The Army's Aberdeen Test Center did not contest any of the safety violations cited by the federal Occupational Safety and Health Administration in connection with the death of a civilian diver at the post's Underwater Test Facility.
Earlier this month, OSHA issued notices of 11 violations of commercial diving safety standards to the ATC in the drowning death of George Lazzaro Jr., 41, a contractor who died Jan. 30 while performing what has been described as routine maintenance at the Super Pond, a huge man-made lake built to test ship hulls and explosive ordnance. The workplace safety agency said it found seven "serious" violations where there was "substantial possibility" death or serious injury could result.
The Army had until Wednesday to contest the OSHA findings in the Lazzaro death but did not, according to Leni Fortson, a spokesperson for OSHA, which is part of the U.S. Department of Labor.
"[The Army] did not contest, and the citations will stand as is," Fortson said, explaining the Army is responsible "for abating the hazards that were identified."
"The U.S. Army Aberdeen Test Center received the OSHA findings and provided a formal response on Aug. 15, 2013," Aberdeen Test Center Commander Col. Gordon Graham said through a spokesperson Thursday. "The ATC intends to incorporate these findings, as well as recommendations from other investigative bodies involved in the recent dive incidents into its safety plans and procedures for future military dive operations at the site."
Mr. Lazzaro, who lived in Baltimore County, was the first of three divers to die at the Super Pond in less than a month. Navy Diver 1st Class James Reyher, 29, and Diver 2nd Class Ryan Harris, 22, died while training in the Super Pond on Feb. 26.
OSHA did not investigate the two Navy divers' deaths because it does not have jurisdiction over active-duty military personnel; however, the Navy has conducted its own probe and taken disciplinary or administrative actions against five sailors in the divers' unit and command based in Virginia Beach.

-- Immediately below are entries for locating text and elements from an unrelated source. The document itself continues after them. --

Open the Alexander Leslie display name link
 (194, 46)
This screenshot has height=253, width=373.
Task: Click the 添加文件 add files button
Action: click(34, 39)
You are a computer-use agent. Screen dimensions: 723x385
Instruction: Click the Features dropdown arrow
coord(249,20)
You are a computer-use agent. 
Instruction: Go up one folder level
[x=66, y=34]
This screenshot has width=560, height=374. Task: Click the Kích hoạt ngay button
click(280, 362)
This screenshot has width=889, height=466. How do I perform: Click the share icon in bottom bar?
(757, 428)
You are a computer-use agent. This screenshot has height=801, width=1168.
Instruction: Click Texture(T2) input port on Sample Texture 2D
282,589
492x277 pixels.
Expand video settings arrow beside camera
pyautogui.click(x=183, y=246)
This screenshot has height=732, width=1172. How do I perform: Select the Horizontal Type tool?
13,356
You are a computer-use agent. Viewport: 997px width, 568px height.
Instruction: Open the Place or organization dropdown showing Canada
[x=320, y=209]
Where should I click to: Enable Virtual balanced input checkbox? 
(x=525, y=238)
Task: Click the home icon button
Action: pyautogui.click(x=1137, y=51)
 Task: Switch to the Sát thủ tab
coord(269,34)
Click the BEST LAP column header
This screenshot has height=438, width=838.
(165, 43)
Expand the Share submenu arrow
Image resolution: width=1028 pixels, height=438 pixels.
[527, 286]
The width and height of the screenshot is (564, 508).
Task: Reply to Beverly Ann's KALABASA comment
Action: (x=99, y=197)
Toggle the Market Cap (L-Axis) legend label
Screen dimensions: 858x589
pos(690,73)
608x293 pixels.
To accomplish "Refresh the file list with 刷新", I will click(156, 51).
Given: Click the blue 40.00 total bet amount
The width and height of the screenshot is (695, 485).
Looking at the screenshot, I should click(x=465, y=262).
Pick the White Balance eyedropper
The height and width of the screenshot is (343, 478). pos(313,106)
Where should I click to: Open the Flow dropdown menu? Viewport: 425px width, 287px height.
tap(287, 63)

Two of the five are also facing possible military trial.
The serious violations found included improper training for divers; lack of a qualified, designated person in charge on the surface to manage all aspects of a dive; allowing diving activities to be performed without a standby diver; not maintaining continuous visual contact of other divers; no reserve breathing air supply during diving activities; and using breathing air to operate diver's buoyancy control rather than solely for breathing purposes.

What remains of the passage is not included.